Of course, all children need to learn self-protection, for the rough and tumble of the playground and of life. But school lessons that involve talking about relationships can counteract homes where damaging old sexist attitudes still prevail. Big boys do cry - and young people need to learn that “it’s good to talk”.

For you’d be amazed how many couples fail to communicate. Their heart-breaking letters sometimes reveal a lack of the most basic information about each other.

Try asking your partner, “What makes you most unhappy?” Then the more positive, “What makes you most happy?” The results may surprise - and (with luck) start a valuable conversation.

Whatever the surveys say, heartbreak is part of the human condition and the small rejections we suffer as children (“I don’t want to be your friend”) are a rehearsal for the jolting shock when a partner announces: “I don’t really love you any more.”

And that personal tragedy is but another variety of loss, the greatest of which leads to the grave. That is why it is vital to learn strategies for coping with the pain that will come along, as surely as rain in a British summer.

How can we cope?

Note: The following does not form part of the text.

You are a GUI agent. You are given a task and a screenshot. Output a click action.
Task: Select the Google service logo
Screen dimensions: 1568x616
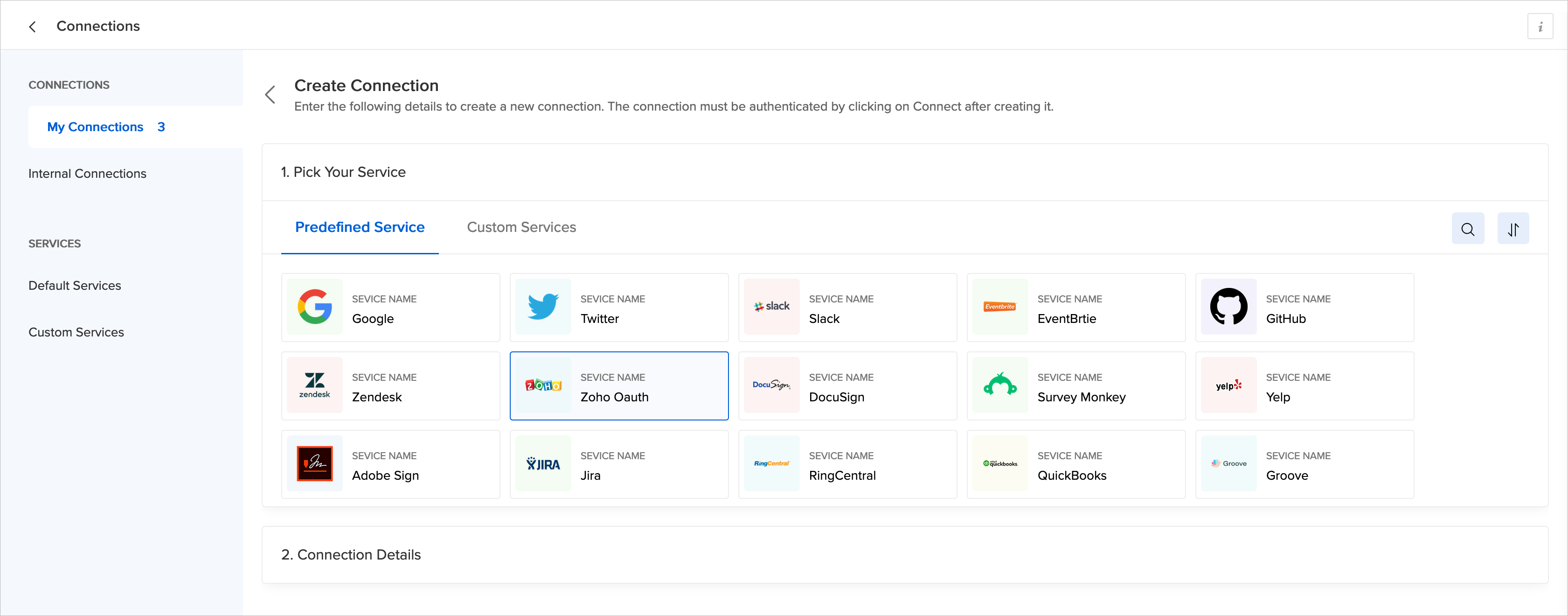315,307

Since it’s not my job to tell fibs, I reply: “With difficulty.” Pain must be endured by walking through the dark valley until you see a glimmer of light.

I just do not believe that in the end it’s gender that makes the difference. However, other things - your ability to talk about it, your support network, if you are lucky enough to meet someone else - will help you through.

But I see no alternative than to bow your head under the heartache, but be unfailingly brave.

I have lost count of the number of times I have held somebody’s hand (literally or at a distance) and assured them quietly that in time pain does pass.

You don’t “get over” it, you absorb it into your being and grow. This is such a hard thing to believe when you are miserable, but in most cases it is true.